Everybody knows that when an athlete shows up for a game, he or she puts on the uniform. You wouldn’t see Selena Williams trying to play tennis in high-heeled shoes or Colt McCoy showing up for a football game without his pads. Bottom line: No matter what you do, there is a uniform. Therefore, when you show up, it’s game time and you go to play, you put on the uniform.
Wearing that uniform during “game time,” which could mean acting as the CEO, CFO or CTO of a company, leading a sales team, being a sales person, or working at a retail outlet, doesn’t define who or what you are. However, when it is game time, you put on the uniform and step on the field of play. When you are done, you wear what you want.
I live in Colorado and I love to fly fish and hike. Do I love the outdoor clothing that I have and how functional and comfortable it is? Yea, but I am not going to wear it on a sales call! I’m not going to wear it to a seminar or give a keynote in it.
I’ve always been mystified by how people can’t find that balance between what they want to wear and what they should wear in certain game situations. If it is time to play and you are playing to win, then the uniform can be a motivator. Honestly, would you show up to play on a football team in jeans and a t-shirt? No. That’s great for your off time, but, really, you don’t have to use work as your main venue of personal expression through clothing.

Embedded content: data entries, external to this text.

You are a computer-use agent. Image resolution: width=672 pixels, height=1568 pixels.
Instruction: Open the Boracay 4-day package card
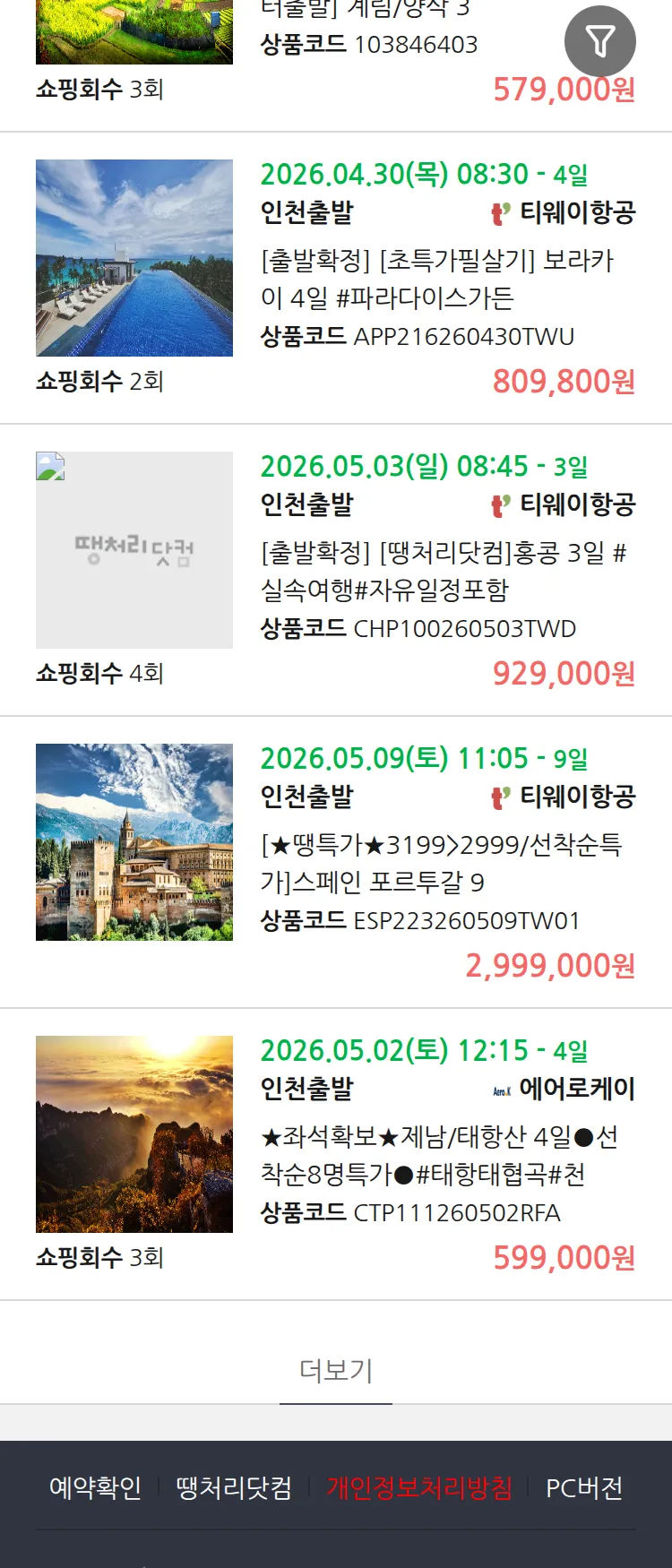(436, 279)
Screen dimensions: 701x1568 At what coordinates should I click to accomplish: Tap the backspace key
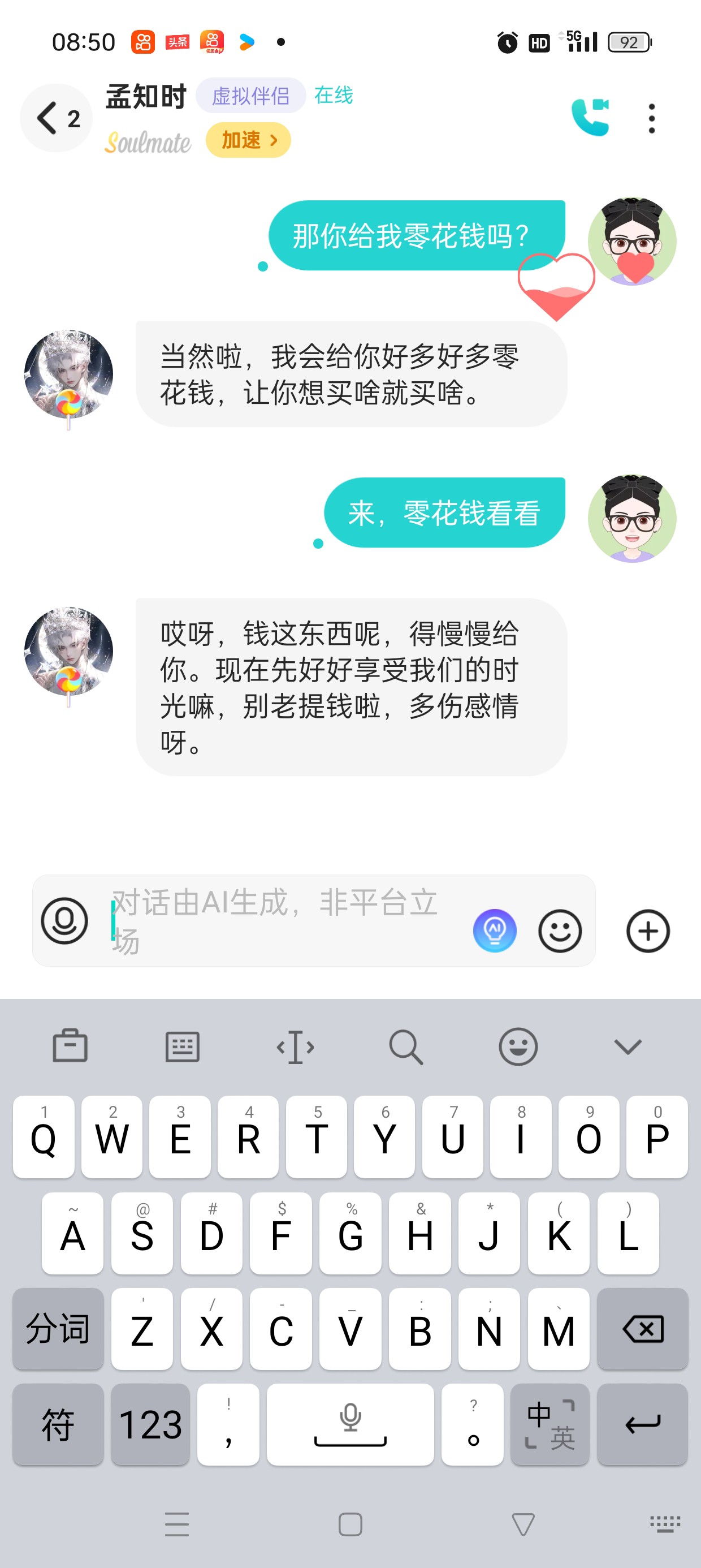click(643, 1329)
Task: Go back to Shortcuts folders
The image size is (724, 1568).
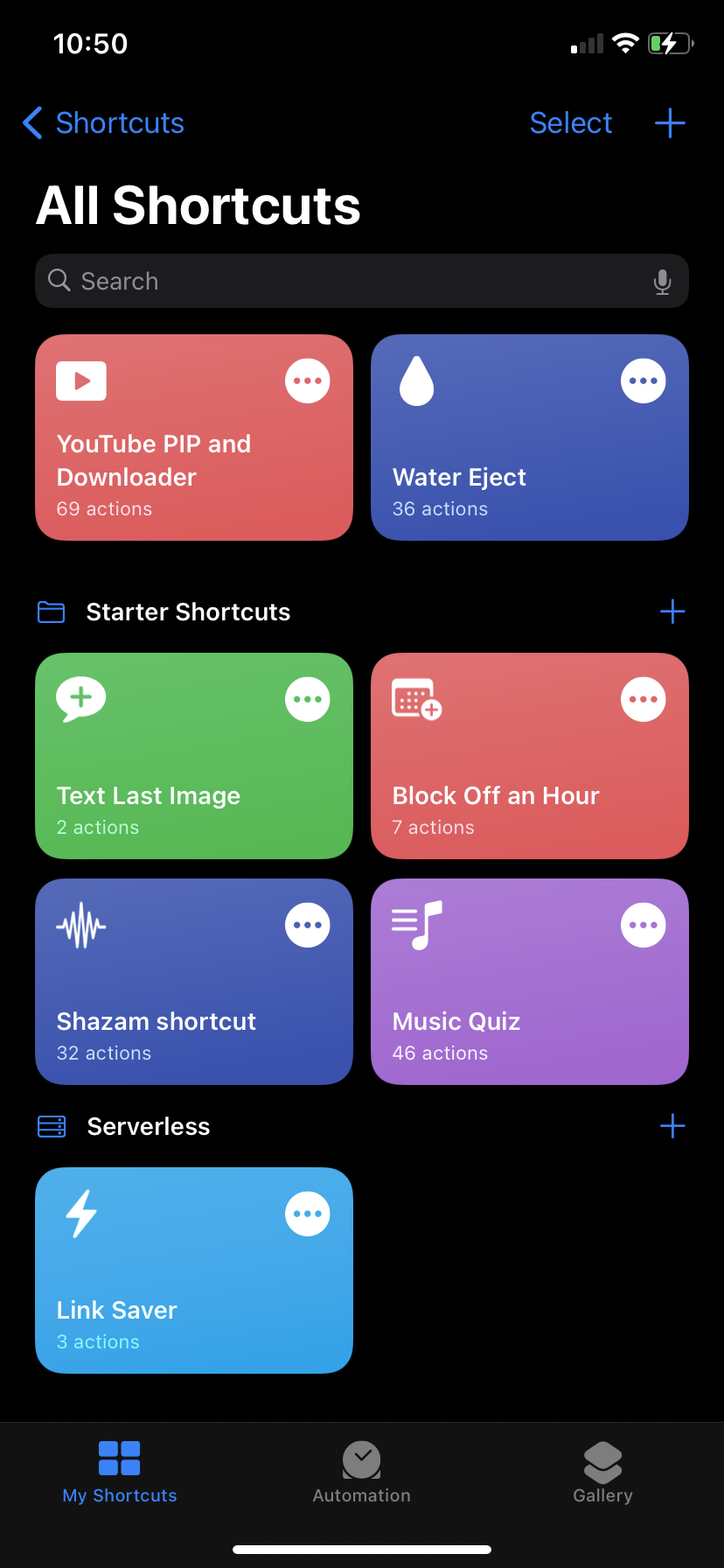Action: pyautogui.click(x=103, y=123)
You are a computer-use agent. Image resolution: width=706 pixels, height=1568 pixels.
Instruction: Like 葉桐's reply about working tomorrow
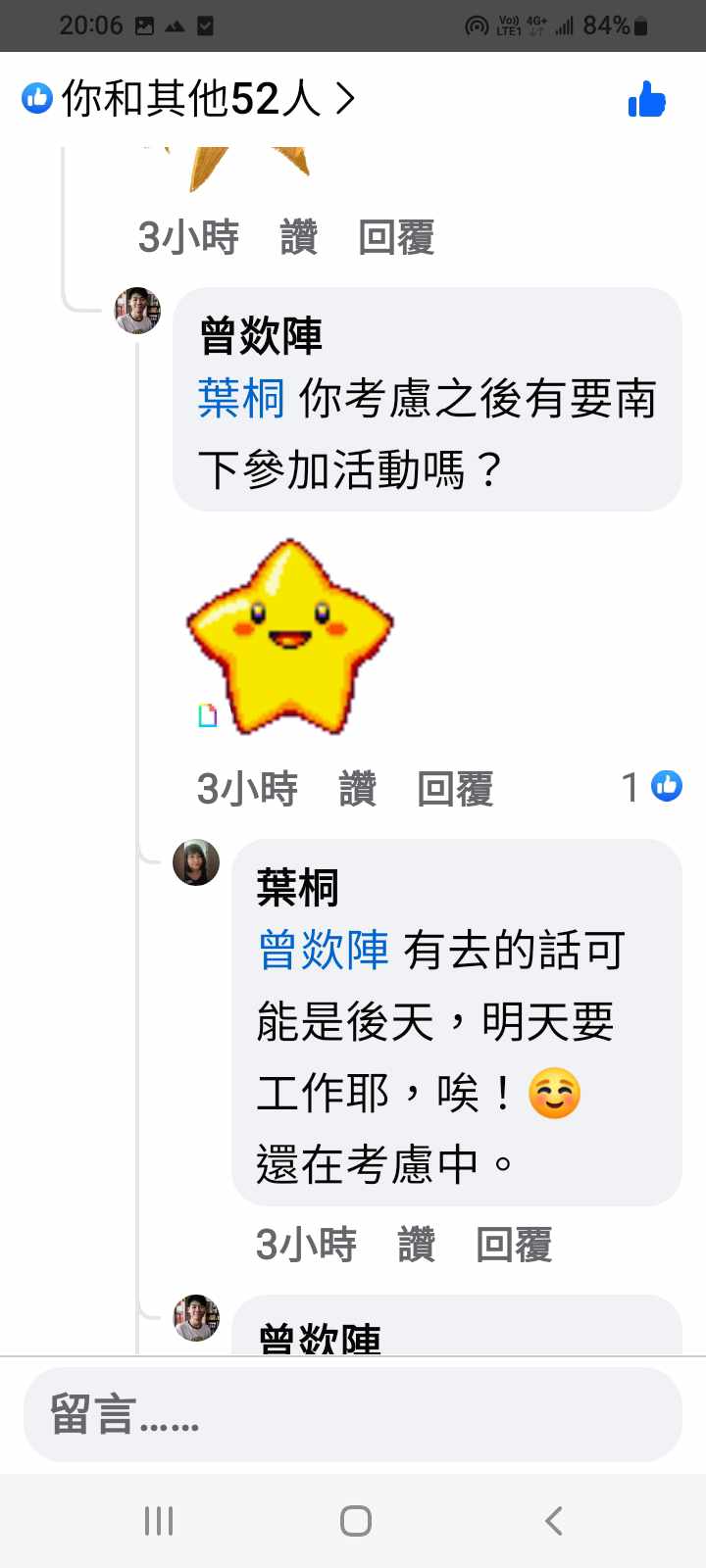416,1245
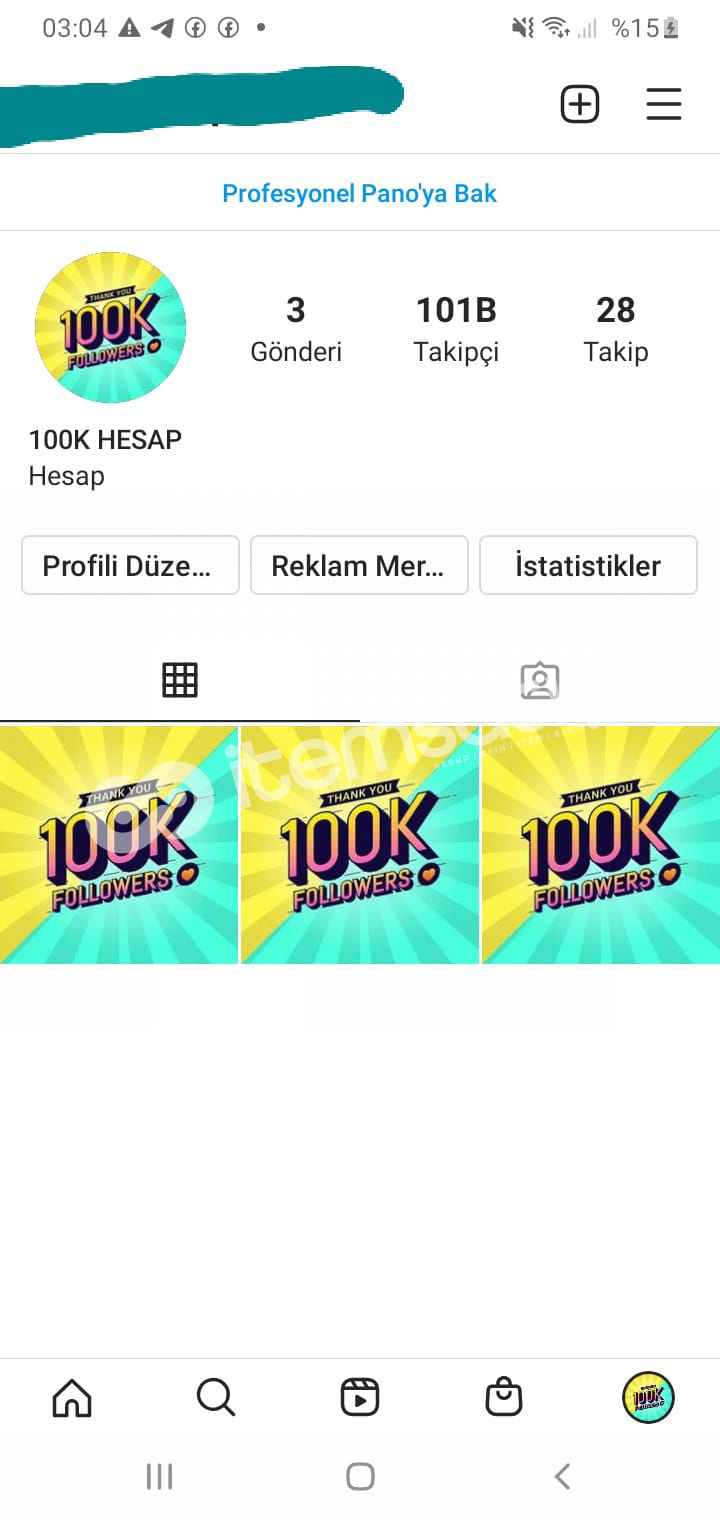
Task: Open Profesyonel Pano'ya Bak link
Action: point(359,193)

These days, however, there is a lot of latitude in how people should dress for work. With people working at an office and telecommuting on occasion (or a lot), some may forget the uniform they should be wearing when they go to their workplace. Many people need guidance, and, with corporate dressing protocol changing, however subtly, here are some of my top tips:
- First, remember the psychology of what you wear – what does what you are wearing say about you to your co-workers? That you care about your appearance? That you respect your workplace? Or that you like to wear funny t-shirts? Remember, funny t-shirts can be amazing for the weekend or after work… not at work, unless you work for Snorgtees.
- In the past, wearing denim to work was more than taboo. Today, it is the norm for most places on Fridays, but many places have a year-round casual work environment. If you want to wear jeans, and your workplace encourages it, remember: no holes, no fraying, no patches, and not too much skin. A nice pair of denim jeans will work for anyone as long as you keep it classy.
- Don’t wear bow ties. They are for college students and elderly statesmen. They don’t work for the average sales guy.
- No sweatpants. I can’t say much more about this one.
- No tennis shoes. See #4.
- Think about what colors you wear – remember the yellow “power ties” of the 80s? Color does make a statement. Blue evokes trust, loyalty, and peacefulness while red or black can be seen as intimidating or overpowering. I really liked this article on colors for interviews, which can be helpful for the salesperson who is dressing for a proposal or meeting a new customer. Colors can evoke emotions whether you mean for them to or not, and you want your customers to feel good when they see you.
Just as a football player dons a uniform to become a warrior on the playing field, donning the right “corporate” uniform can make the difference between a win or a loss for you. More than 50-percent of all communication is conveyed through visual presentation. Make sure you are wearing a uniform of respect and purpose for your workplace, your colleagues, and your customers.